**Exercise requirements:** Reproduce verbatim the final portion of the material below, from the line containing "Open the academic year 2024/2025 dropdown" through its last line, and nothing else.

**Extracted material:**
============

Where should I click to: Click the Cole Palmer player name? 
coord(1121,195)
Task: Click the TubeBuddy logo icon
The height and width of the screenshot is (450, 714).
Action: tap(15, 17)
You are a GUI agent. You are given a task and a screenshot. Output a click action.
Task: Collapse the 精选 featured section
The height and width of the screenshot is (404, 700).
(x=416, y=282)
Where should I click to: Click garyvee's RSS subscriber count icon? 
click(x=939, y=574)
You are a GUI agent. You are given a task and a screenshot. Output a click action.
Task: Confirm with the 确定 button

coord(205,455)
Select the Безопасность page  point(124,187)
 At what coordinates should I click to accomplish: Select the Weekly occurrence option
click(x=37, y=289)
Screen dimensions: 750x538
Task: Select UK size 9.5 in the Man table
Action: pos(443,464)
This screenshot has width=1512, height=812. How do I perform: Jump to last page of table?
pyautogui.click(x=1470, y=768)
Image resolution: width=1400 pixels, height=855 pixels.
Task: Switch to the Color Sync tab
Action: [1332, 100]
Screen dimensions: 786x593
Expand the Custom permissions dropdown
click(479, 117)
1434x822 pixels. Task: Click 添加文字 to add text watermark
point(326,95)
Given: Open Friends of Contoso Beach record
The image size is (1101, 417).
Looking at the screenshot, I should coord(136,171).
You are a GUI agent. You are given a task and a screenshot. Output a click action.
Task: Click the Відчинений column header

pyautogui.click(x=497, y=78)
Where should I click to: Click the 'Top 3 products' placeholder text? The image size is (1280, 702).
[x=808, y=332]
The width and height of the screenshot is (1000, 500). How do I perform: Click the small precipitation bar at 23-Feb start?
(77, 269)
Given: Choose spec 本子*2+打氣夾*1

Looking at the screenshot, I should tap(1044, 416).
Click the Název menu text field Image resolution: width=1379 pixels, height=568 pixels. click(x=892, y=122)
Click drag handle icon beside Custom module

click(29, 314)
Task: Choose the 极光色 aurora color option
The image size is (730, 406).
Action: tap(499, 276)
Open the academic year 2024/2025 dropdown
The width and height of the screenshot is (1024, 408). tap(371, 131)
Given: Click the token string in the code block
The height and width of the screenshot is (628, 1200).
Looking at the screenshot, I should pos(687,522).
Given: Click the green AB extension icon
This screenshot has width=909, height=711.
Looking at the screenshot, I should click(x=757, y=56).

============

**Exercise solution:**
Open the academic year 2024/2025 dropdown
The width and height of the screenshot is (1024, 408). tap(371, 131)
Given: Click the token string in the code block
The height and width of the screenshot is (628, 1200).
Looking at the screenshot, I should pos(687,522).
Given: Click the green AB extension icon
This screenshot has width=909, height=711.
Looking at the screenshot, I should click(x=757, y=56).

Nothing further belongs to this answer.